I can relate. Even as I strove with Jamie’s frenetic energy to impress my elders and teachers, eager to gain early access to the adult world, I was easily distracted by dreams.

Movies were more inspiring than airplanes. I’d rush to The Oregonian newspaper each morning to ogle movie advertisements. I’d study the pictures, memorizing names of cast and crew. I read reviews with the reverence of a theologian reading Paul’s epistles. I lived for ninety-nine-cent double-features at the Village Theater, three blocks from home.

There’s something holy in this fusion of light and sound. Cinema is a lens that can bring glory into focus in even the worst movies. Thanks to Spielberg, as a preteen I imagined myself as Indiana Jones; I lived in pursuit of spirit-filled treasure.

Today I look like an adult beleaguered by years in a labor camp, but when I look up at the screen, I’m a spellbound child all over again.

In its 152-minute running time, Empire gives us both a specific portrait of a childhood ordeal and a grand pilgrim’s progress parable. Like Ofelia in Pan’s Labyrinth, Jamie seems to belong to a different kingdom, pledging allegiance to different powers than those around him. When his captors sing, he can’t help but salute and contribute a song of his own. When a boy beyond the barbed wire plays with a toy airplane, the word enemies dissolves—Jamie finds a friend. Later, trying to revive his bloodied friend, Jamie chants, “I can bring everyone back… everyone.”

In that moment, we’re watching both Jamie and Spielberg. With the power of cinema, the filmmaker wants to revive and preserve what may well be lost, like Indiana Jones bringing back history’s mysteries for reverent observation. He wants to keep hope alive, even as human cruelty disillusions the world.
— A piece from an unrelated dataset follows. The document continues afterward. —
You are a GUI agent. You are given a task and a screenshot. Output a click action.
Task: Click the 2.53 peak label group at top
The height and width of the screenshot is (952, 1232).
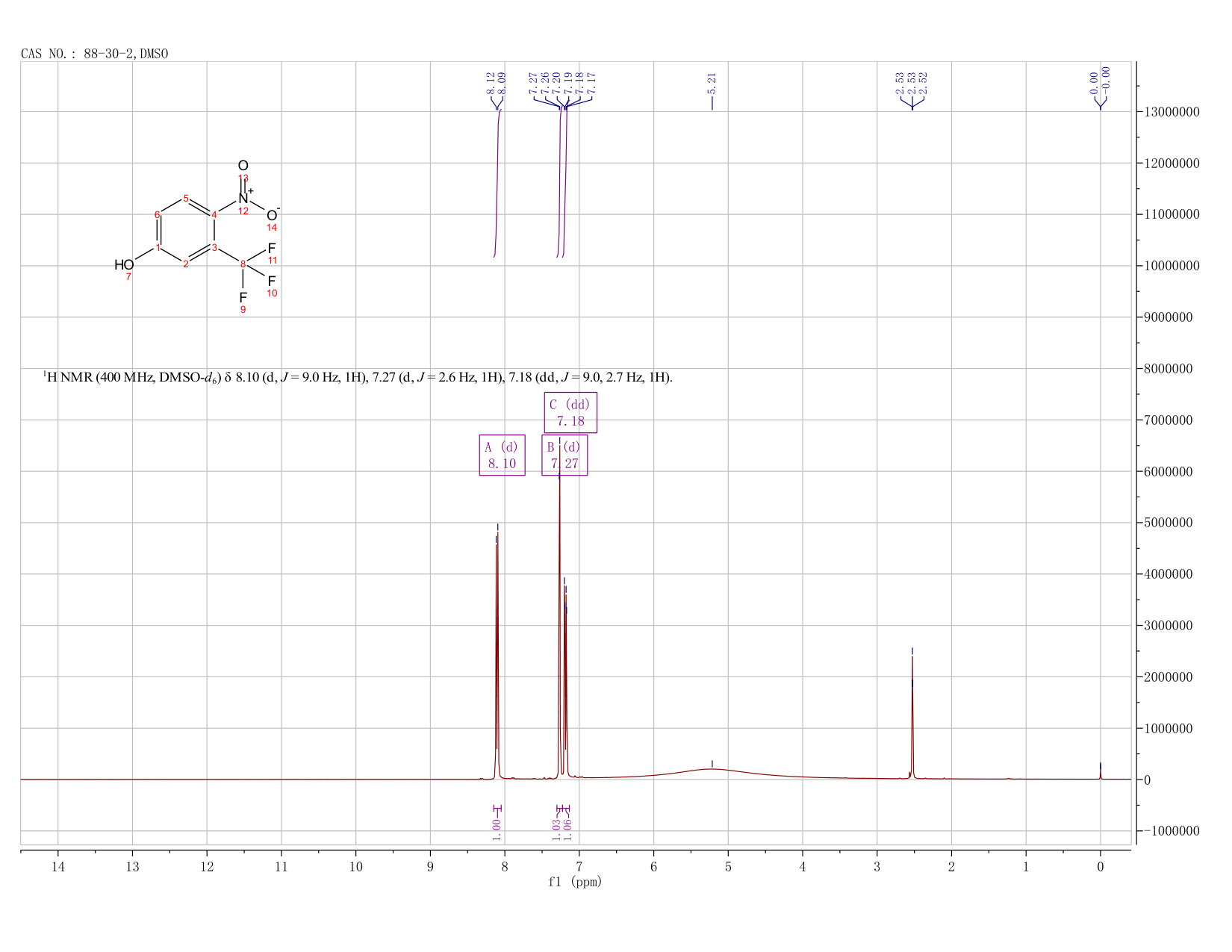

So do I. Movies can only do so much. But at their best, they cause us to lean forward together in hopes of touching something revelatory, of glimpsing something real, through a screen darkly.

Writing for Good Letters, I’ve felt like Jamie—ecstatic, leaping about like a fool, trying to point out spirit-lifting experiences as they flash by, manmade but magical, beautiful and mysterious, able to revive faith in the disheartened.

I believe our capacity to go on in hard times, to maintain faith in eventual liberation from our labor camp trials and terrors, has everything to do with our willingness to remain vigilant and to bear witness to beauty when it is revealed.

Alas, “labor camp” pressures now require me to turn my attention to other kinds of work for a while. I’ll have to surrender this project, like Jamie surrendering his suitcase full of his favorite things, until some easier season.

I’m grateful for you who have encouraged me. I’m especially grateful to Scott Derrickson, whose prompting made my Good Letters adventure possible. And I’m more grateful than I can express to the hard-working Image team—especially Greg Wolfe—whose vision and stamina offers us beauty until our eventual liberation, restoration, and reunion.